Text passage:
- - - -

Dr. Octopus (Vol. 3)

Background

Number three out of four "Marvel Spider-Man: Comic Storybooks". First published by Parragon Book Service, Ltd. in the UK in 2014, these were later re-released for other markets with no significant changes.

The binding for all versions is a thick, plastic-covered card which is not quite paperback and not quite hardback. The cover is 5.1" x 7.7". Binding is square-bound approximately one quarter-inch thick.

The nominal page count is 80, however after removing front matter, blank pages, the character intros which are repeated across each book, and the chapter splash pages, there's really only 52 pages of actual original art and text material in each book.

The classic stories are re-told "better than the originals" by "that well known man of letters" Joe Caramagna.

Story Details

CHAPTER ONE: Aunt May is finally ready to begin her life again. She has made pancakes... Uncle Ben's favorite breakfast! [Actually, it was wheatcakes, and that was young Petey's favorite breakfast. But this is the "new improved" Spider-Man, so stop complaining.]

Peter comes down, notices that his Aunt May really needs his support right now, and does what he always does... heads out the door leaving her alone. [Really, this young Parker boy is a little shit-head. Not in three stories has he done anything decent for the relatives that raised him. He's just a hateful little piece of trash. There's nothing good in his home life at all.]

Peter heads off to Empire State University where a giant Spider-Bot is robbing materials from Dr. Octopus's laboratory. Ock himself is home in bed after the accident. We've kind of come in part-way on this story. The police see Spider-Man fighting the robot and immediately accuse him of having built it. Because the police are retarded.

CHAPTER TWO: Peter visits the Daily Bugle, and Jonah slams the door in his number one photographer's face because Peter left his camera at home and doesn't have any new pictures. Because that's exactly what you do in a competitive news photo marketplace, you treat your unique resources like shit so they go somewhere else. Peter meets reporter Ben Urich, but that's just to fill up the page count.

Spider-Man then goes to the "flat" of Doctor Octopus [Ooops, I think the British editor screwed up there, a flat means a flat tire. The place Ock lives is an "apartment".] Spider-Man finds a miniature portable nuclear power plant. "I know nothing about physics" thinks our "hero".

- - - -

Dataset excerpts:
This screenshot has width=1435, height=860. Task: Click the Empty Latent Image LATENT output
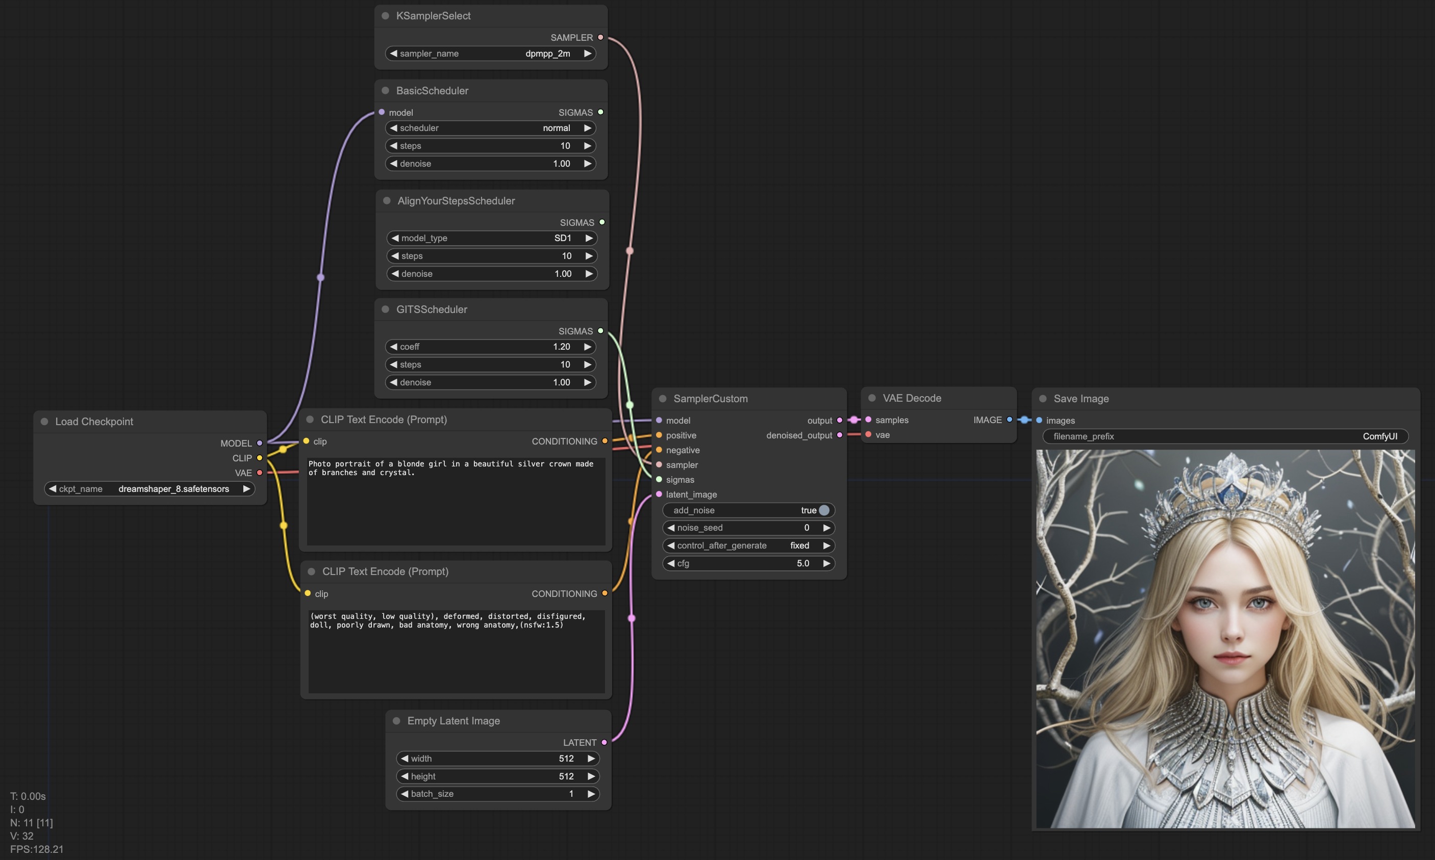pos(604,742)
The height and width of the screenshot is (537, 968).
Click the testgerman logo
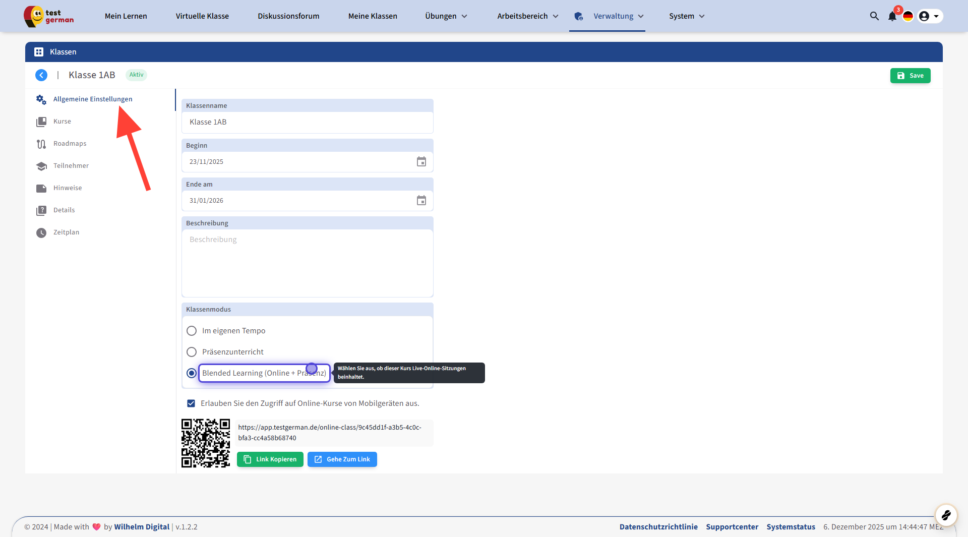[x=49, y=16]
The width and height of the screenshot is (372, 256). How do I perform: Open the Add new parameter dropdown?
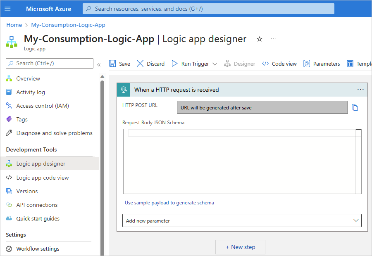click(242, 220)
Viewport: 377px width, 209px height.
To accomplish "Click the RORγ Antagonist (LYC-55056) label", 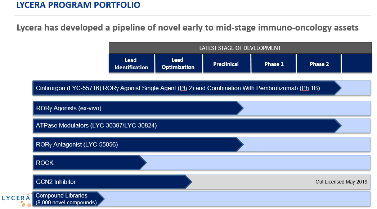I will point(77,144).
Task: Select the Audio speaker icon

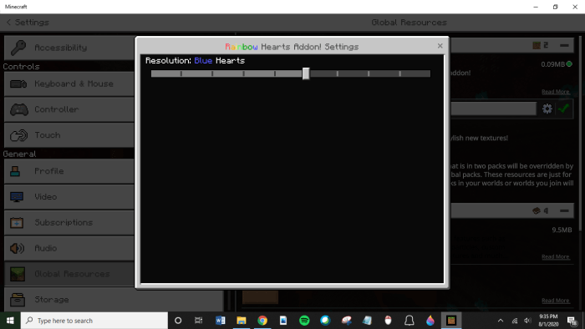Action: (17, 248)
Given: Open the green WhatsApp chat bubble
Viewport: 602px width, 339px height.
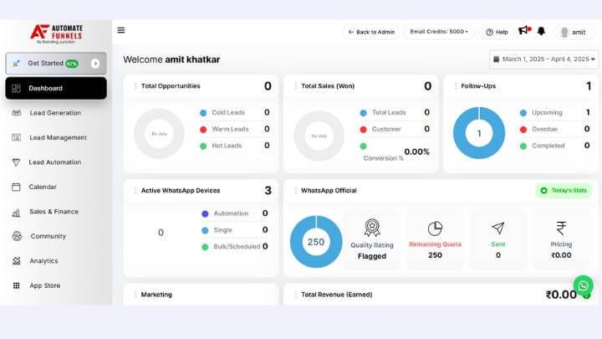Looking at the screenshot, I should click(x=583, y=285).

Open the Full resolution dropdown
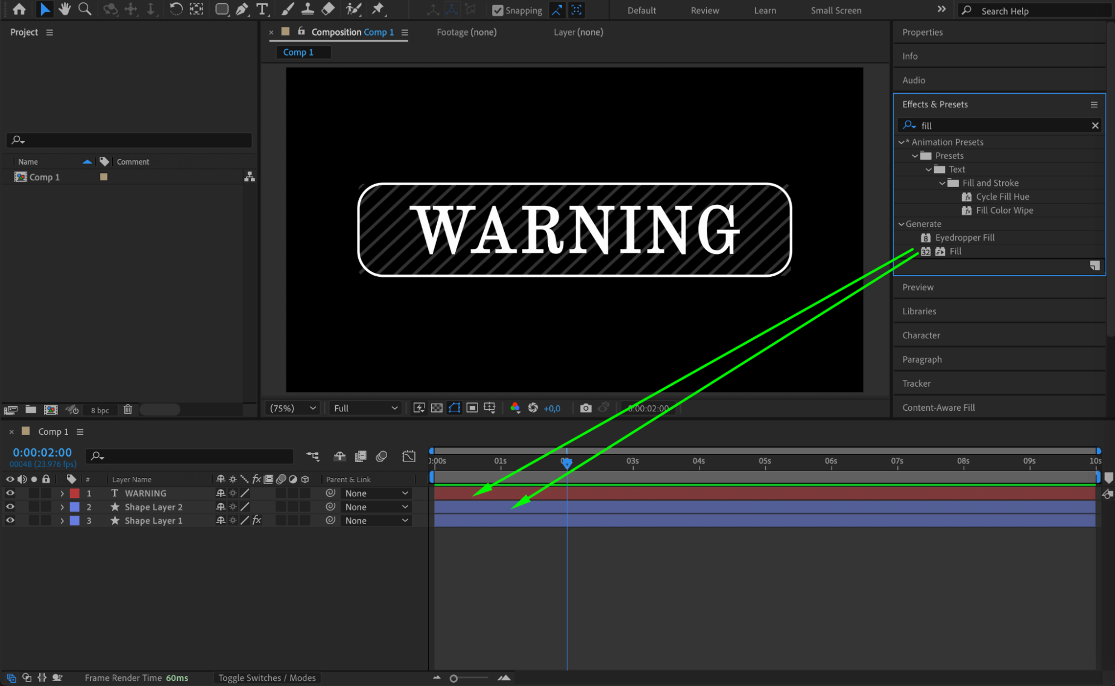tap(365, 408)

- - - -

Aim:
Quote the Dr. Octopus storybook review word for word, from "Peter heads off" to "the page count.".

Response below:
Peter heads off to Empire State University where a giant Spider-Bot is robbing materials from Dr. Octopus's laboratory. Ock himself is home in bed after the accident. We've kind of come in part-way on this story. The police see Spider-Man fighting the robot and immediately accuse him of having built it. Because the police are retarded.

CHAPTER TWO: Peter visits the Daily Bugle, and Jonah slams the door in his number one photographer's face because Peter left his camera at home and doesn't have any new pictures. Because that's exactly what you do in a competitive news photo marketplace, you treat your unique resources like shit so they go somewhere else. Peter meets reporter Ben Urich, but that's just to fill up the page count.